**Try it:**
Give exactly the lines from the one that contains "Task: Select shoulder value 64 for XL" through the end of the entries below, both included; the pictures stay out.

**Dataset entries:**
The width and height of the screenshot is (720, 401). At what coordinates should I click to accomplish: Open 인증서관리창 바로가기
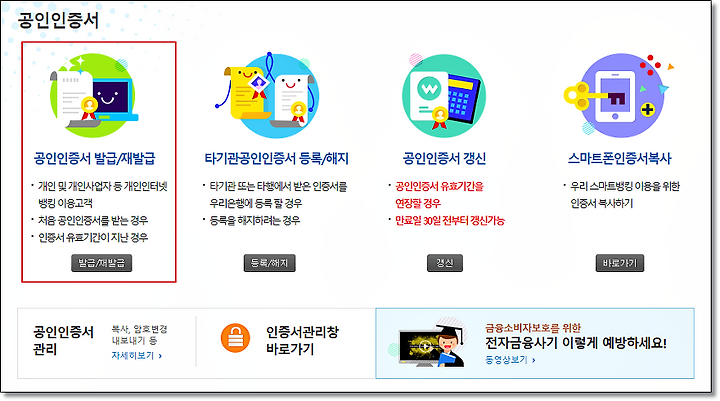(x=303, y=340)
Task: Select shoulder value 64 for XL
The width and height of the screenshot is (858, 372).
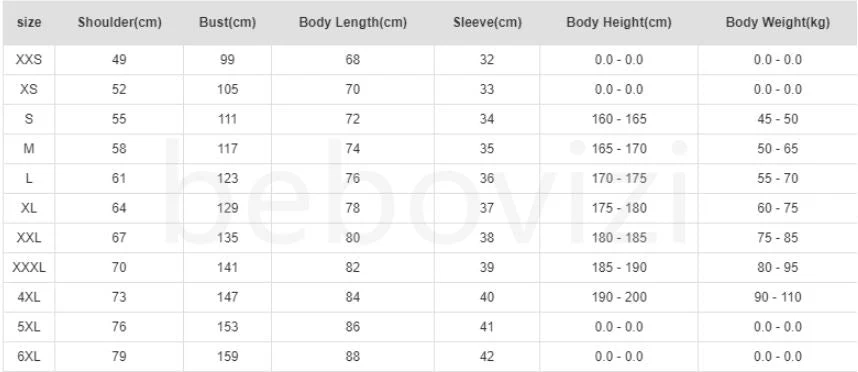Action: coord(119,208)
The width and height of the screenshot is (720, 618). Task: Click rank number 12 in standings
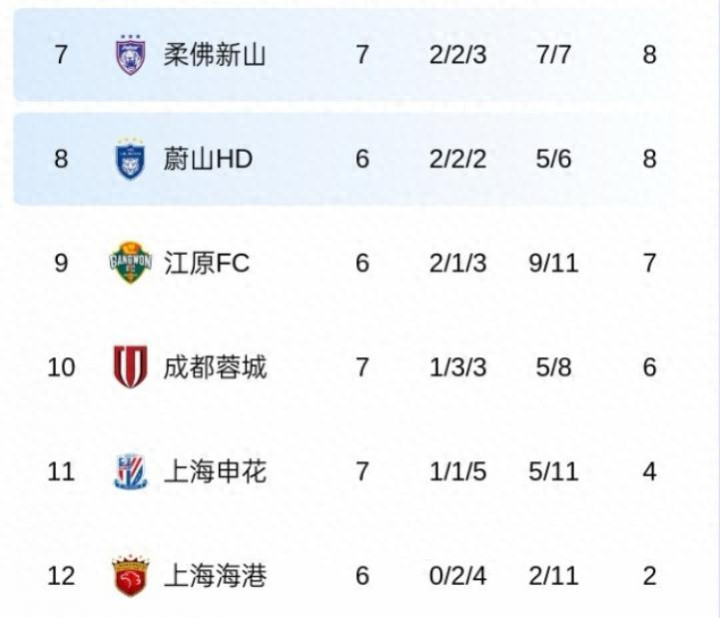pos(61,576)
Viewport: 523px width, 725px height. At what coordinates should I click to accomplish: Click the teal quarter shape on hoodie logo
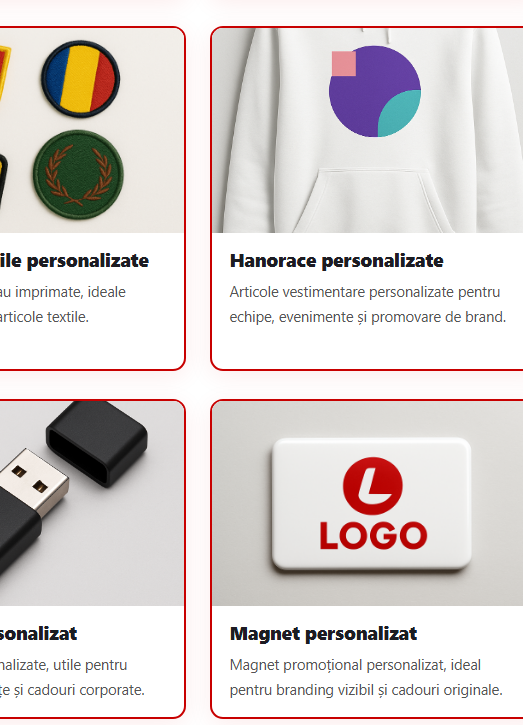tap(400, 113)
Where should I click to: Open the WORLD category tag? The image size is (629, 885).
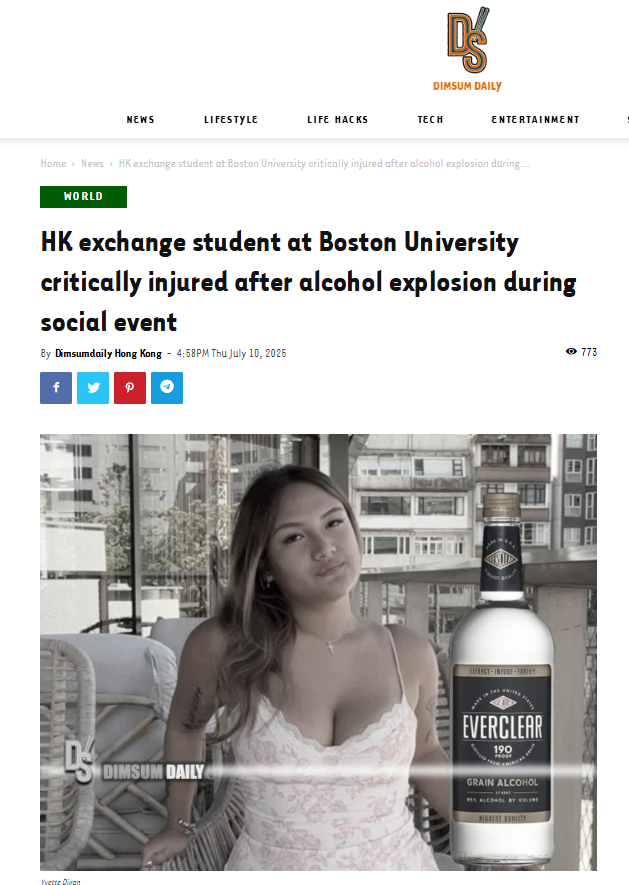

**Result:**
Task: Select shoulder value 64 for XL
The width and height of the screenshot is (858, 372).
Action: coord(119,208)
The width and height of the screenshot is (720, 618). Task: Click rank number 12 in standings
pos(61,576)
Viewport: 523px width, 725px height. At what coordinates should I click to accomplish: Click the teal quarter shape on hoodie logo
tap(400, 113)
Where should I click to: Open the WORLD category tag? The image size is (629, 885).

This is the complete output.